Pero el problema es anterior al neoliberalismo y más hondo que la mala praxis del
tecnócrata. En la raíz anida la condición ambivalente del ser humano, descrita por el
mito del pecado original y corroborada —aunque sin metáfora— por el psicoanálisis:
la libertad nace junto al deseo de ser como dioses, la culpa se transmite como
herencia filogenética y la violencia germina en el fondo de toda comunidad. La
modernidad, sin embargo, añadió un giro trágico: transformó la vieja tentación de
omnipotencia en programa técnico. Allí donde el mito advertía sobre los límites, la
ciencia aplicada ofrece superarlos; allí donde el rito exorcizaba la culpa, la
contabilidad de riesgos normaliza la catástrofe. En esta coyuntura, la perversidad no
se reconoce ya en el grito sanguinario de los tiranos decimonónicos, sino en la
asepsia bursátil con que se decide la hambruna de un país o la obsolescencia
planificada de especies enteras.
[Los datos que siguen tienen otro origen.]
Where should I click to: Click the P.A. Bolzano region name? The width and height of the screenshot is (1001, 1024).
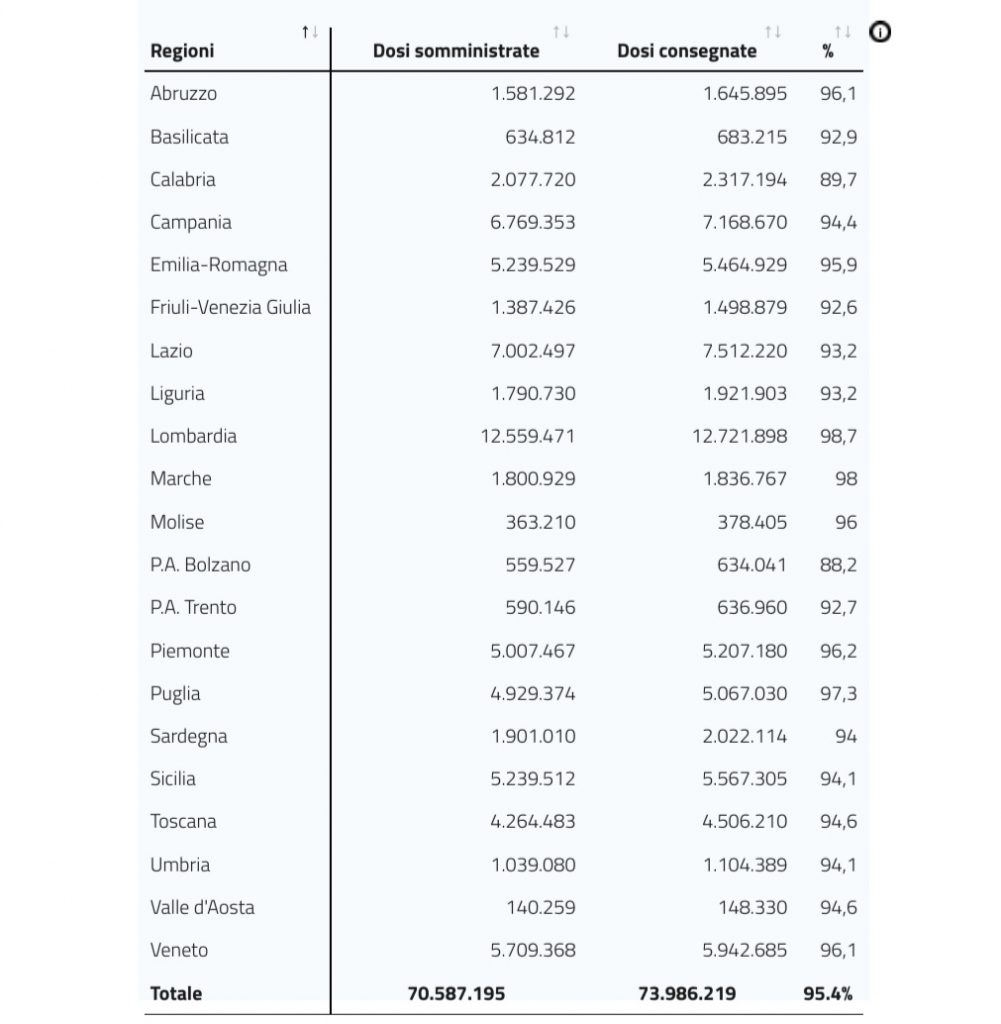[200, 565]
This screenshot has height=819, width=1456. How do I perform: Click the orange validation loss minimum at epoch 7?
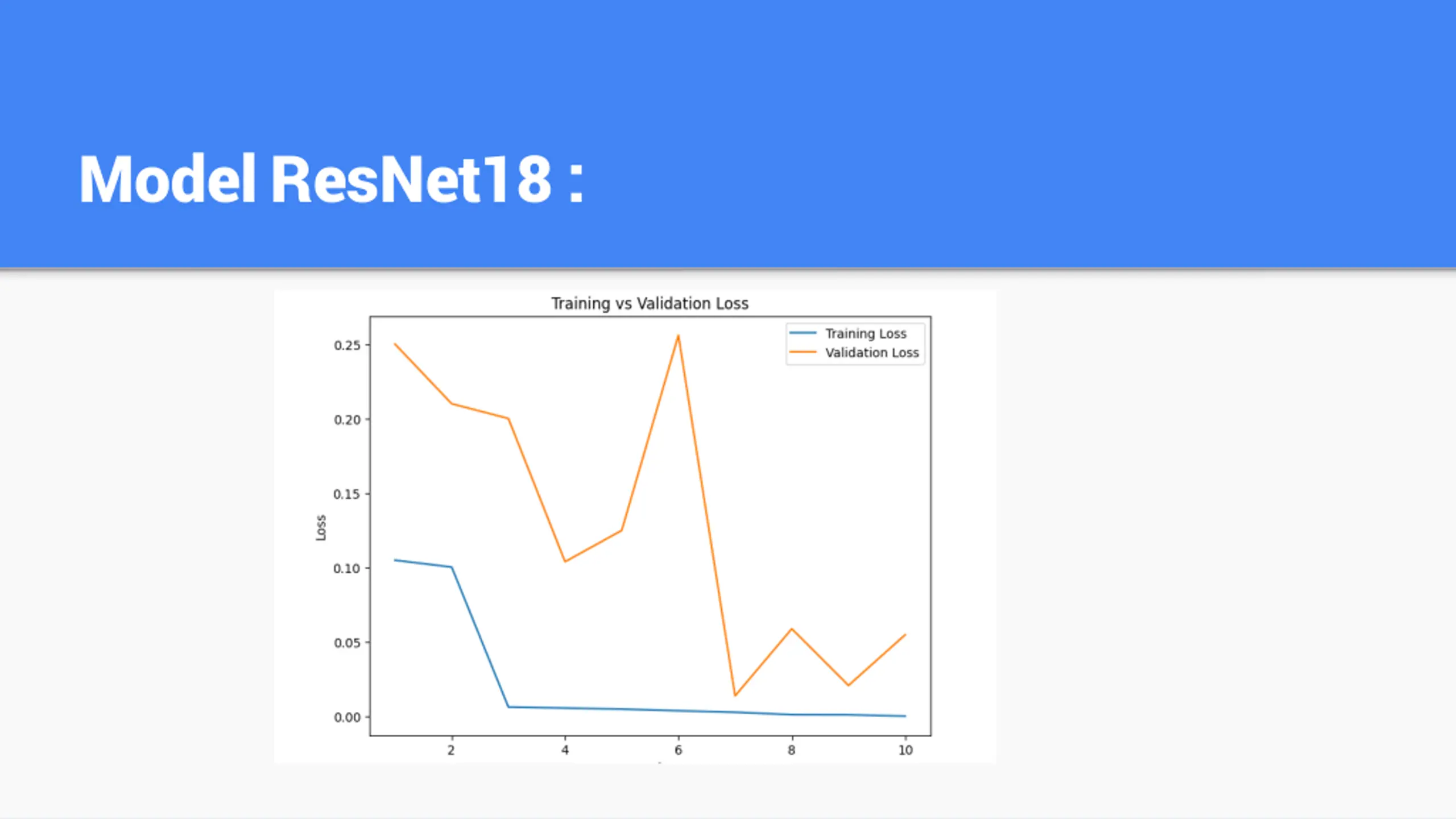(735, 695)
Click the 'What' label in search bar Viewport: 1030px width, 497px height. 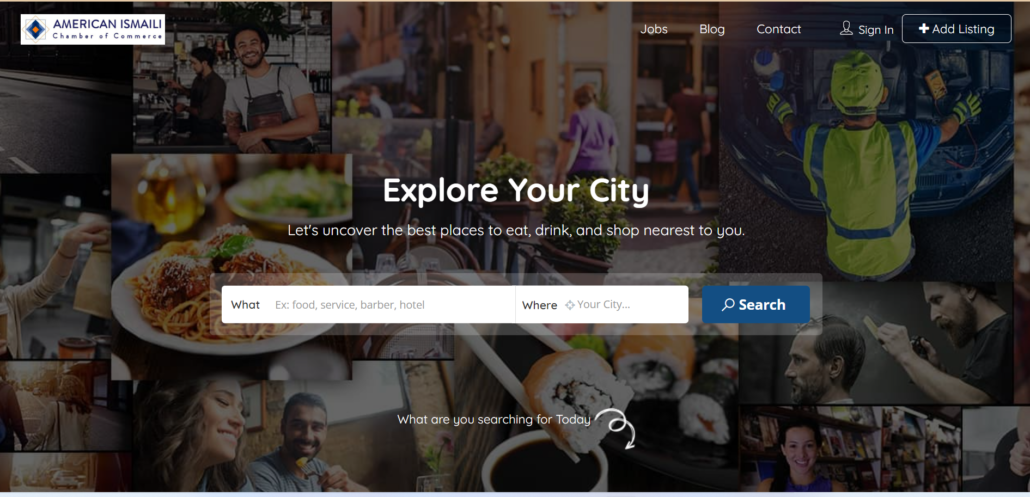coord(245,305)
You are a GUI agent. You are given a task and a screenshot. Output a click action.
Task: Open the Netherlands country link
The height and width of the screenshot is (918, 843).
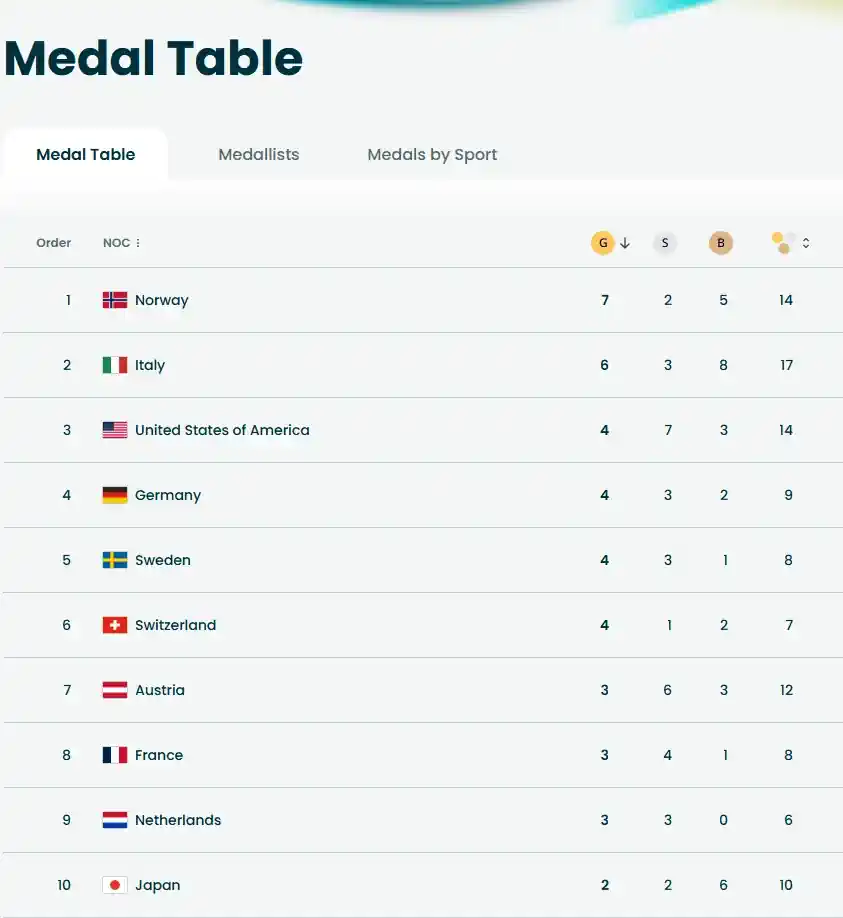pyautogui.click(x=178, y=820)
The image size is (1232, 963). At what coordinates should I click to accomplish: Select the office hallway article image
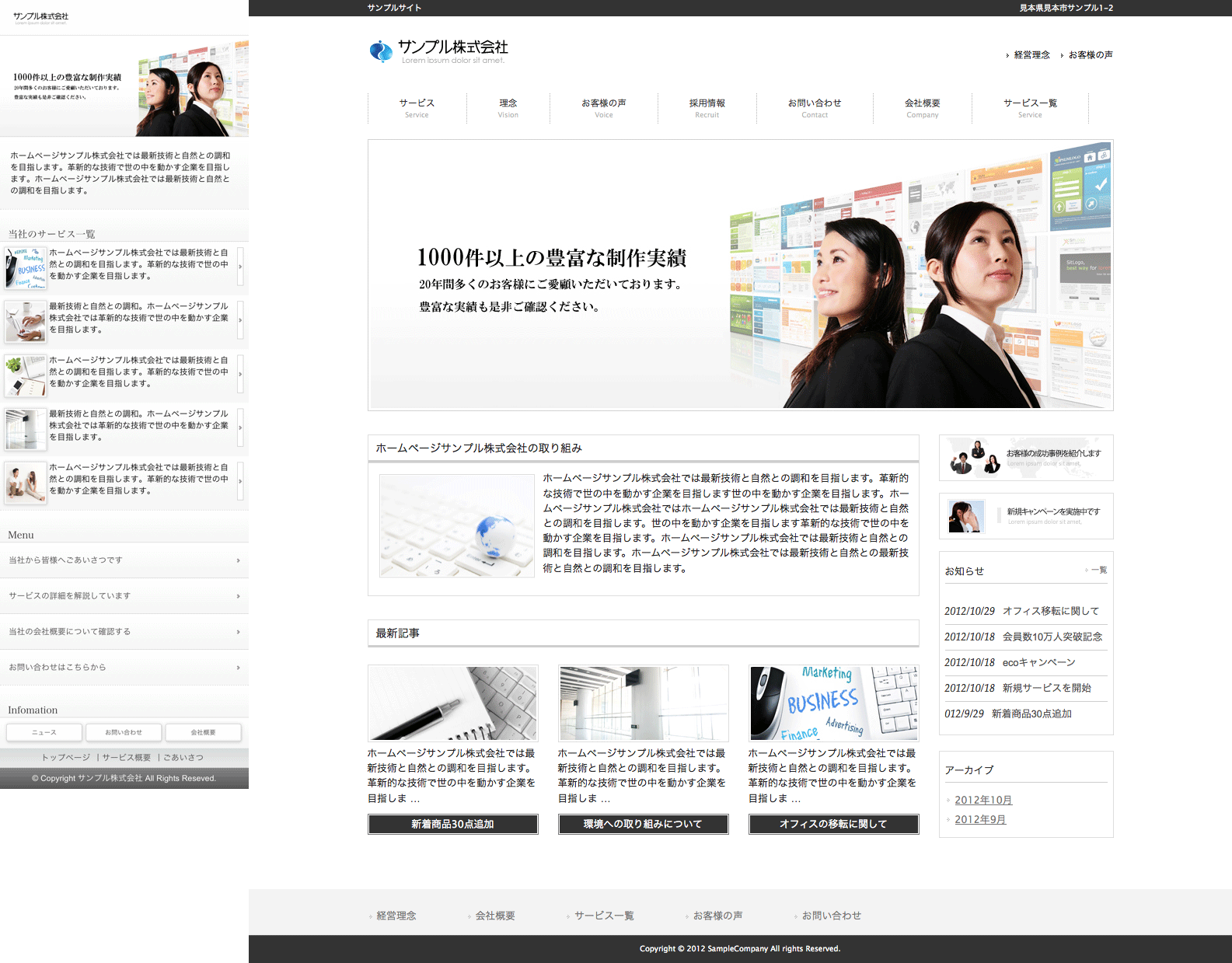point(643,703)
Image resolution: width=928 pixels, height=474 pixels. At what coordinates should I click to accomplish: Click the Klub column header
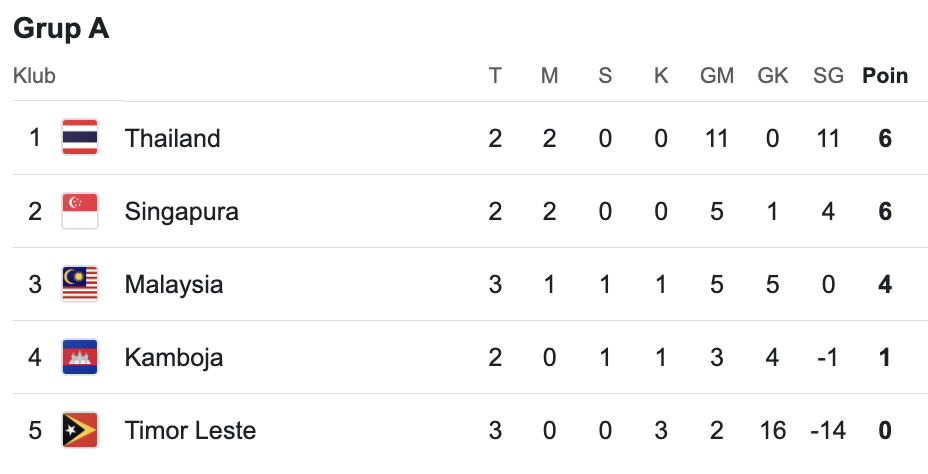[34, 76]
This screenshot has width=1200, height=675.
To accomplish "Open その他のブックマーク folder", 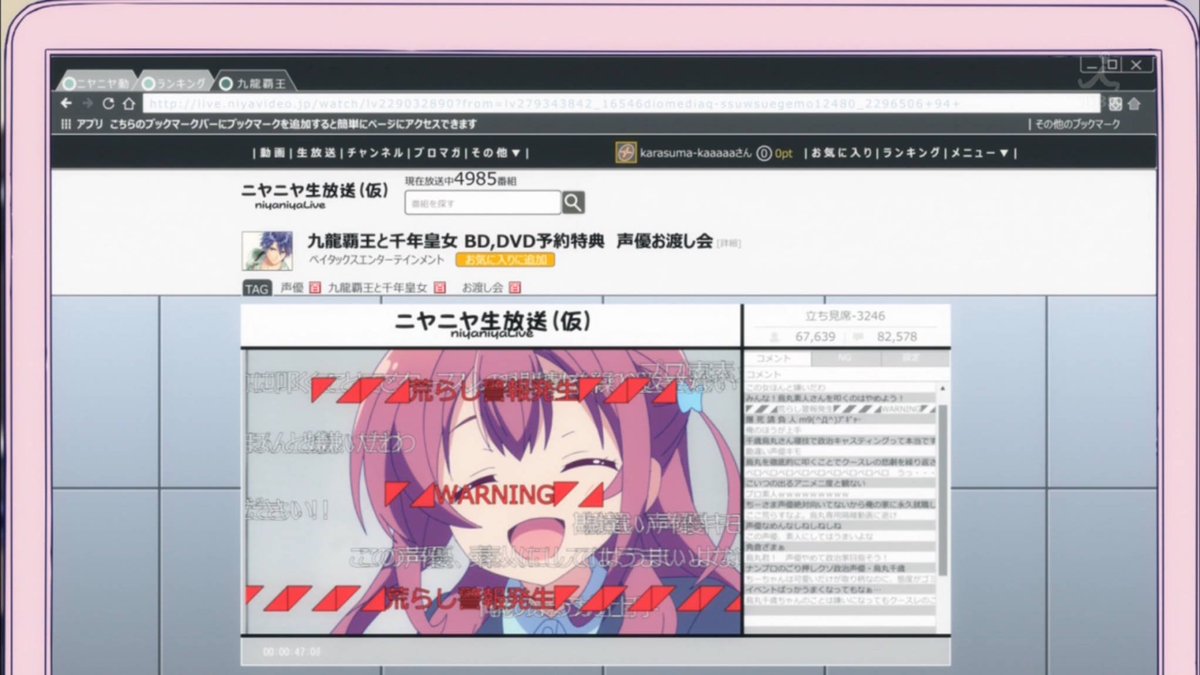I will pos(1077,125).
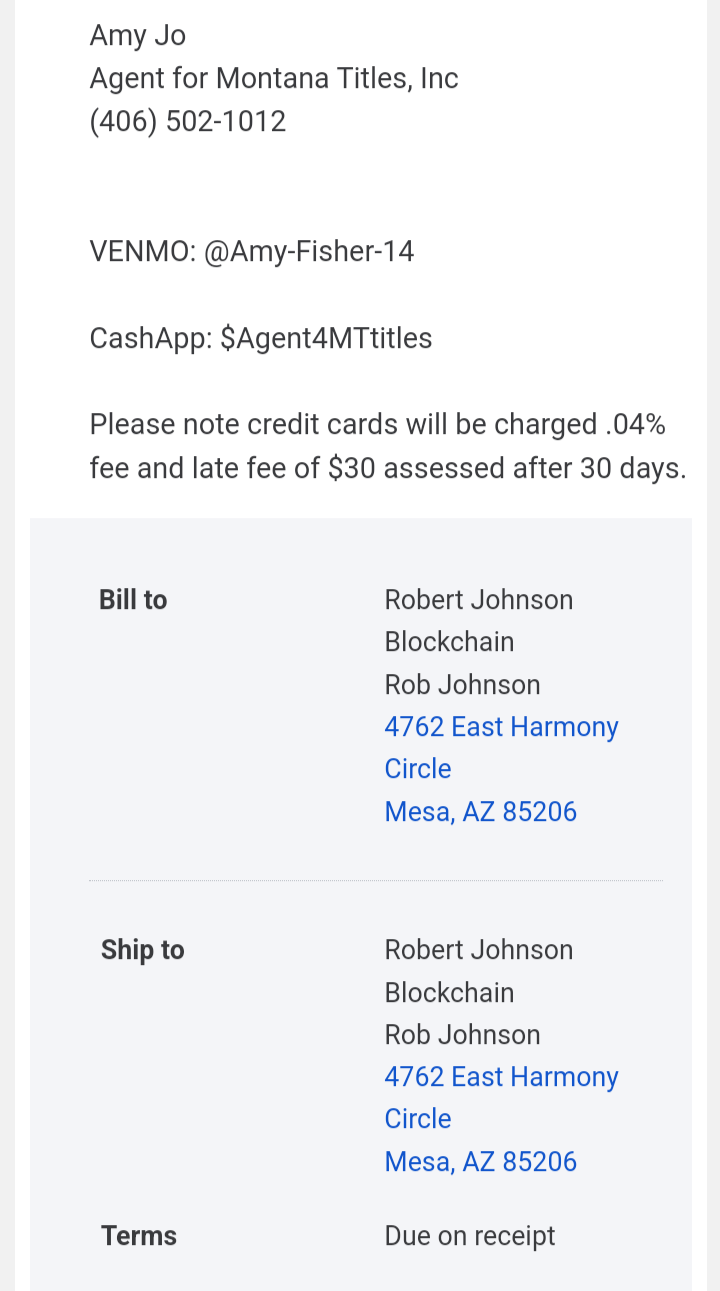
Task: Select the Due on receipt terms value
Action: pyautogui.click(x=469, y=1236)
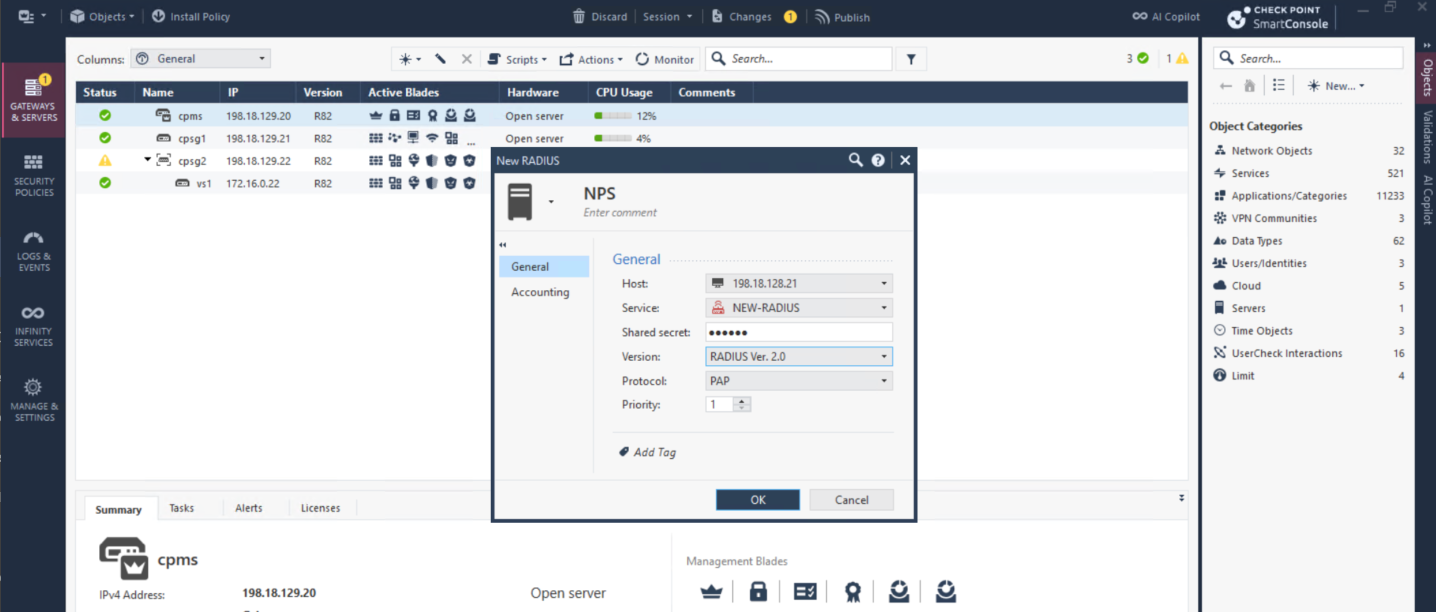Click the search icon in New RADIUS dialog
This screenshot has height=612, width=1436.
coord(855,160)
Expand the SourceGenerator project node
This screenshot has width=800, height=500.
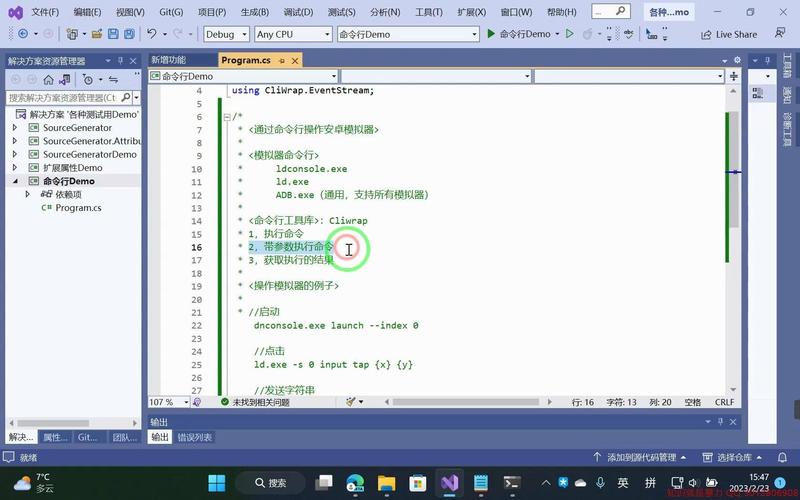tap(15, 128)
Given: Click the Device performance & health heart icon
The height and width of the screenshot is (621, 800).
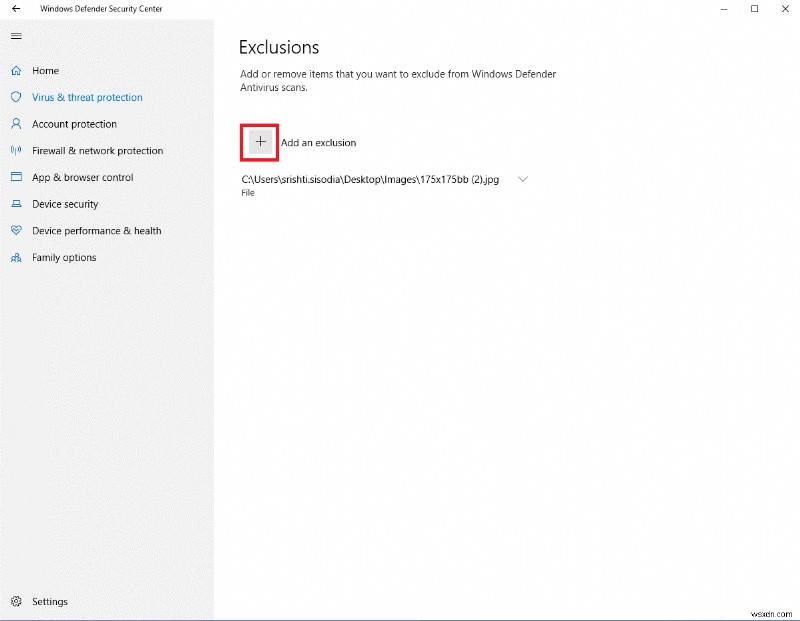Looking at the screenshot, I should click(x=15, y=230).
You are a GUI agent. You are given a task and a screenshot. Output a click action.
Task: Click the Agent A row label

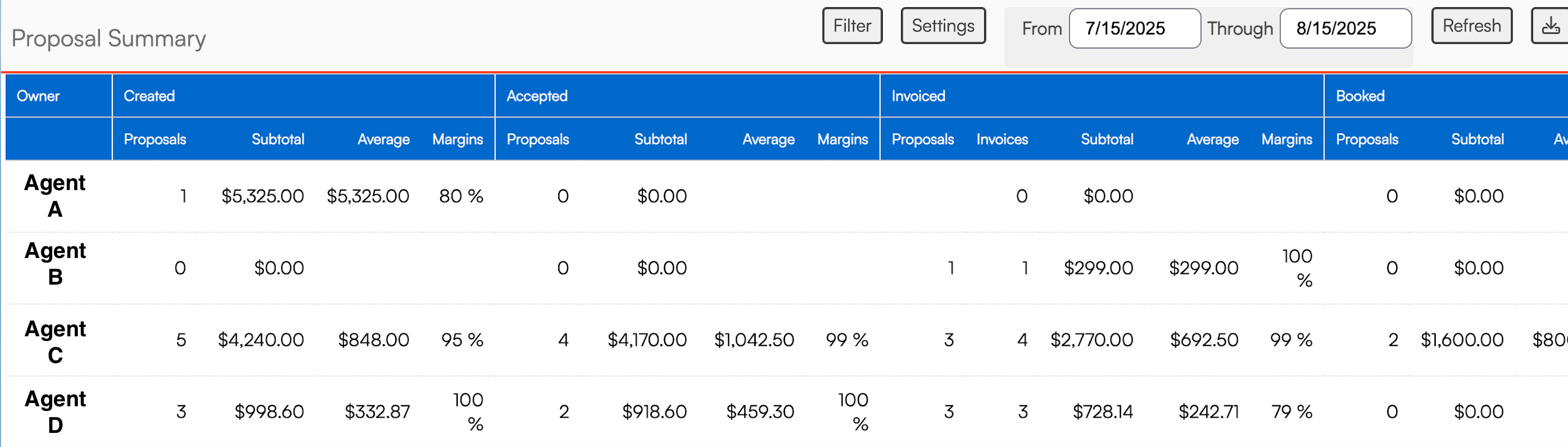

Que una colisión subatómica pueda, según el
cosmólogo Sir Martin Rees, engendrar el agujero negro que devore la Tierra apenas
inquieta a los ingenieros del acelerador, convencidos de que el porcentaje de riesgo
es “tolerable”. El rasgo más siniestro de nuestra era no es, pues, el salvajismo
visceral, sino su sublimación en estadística.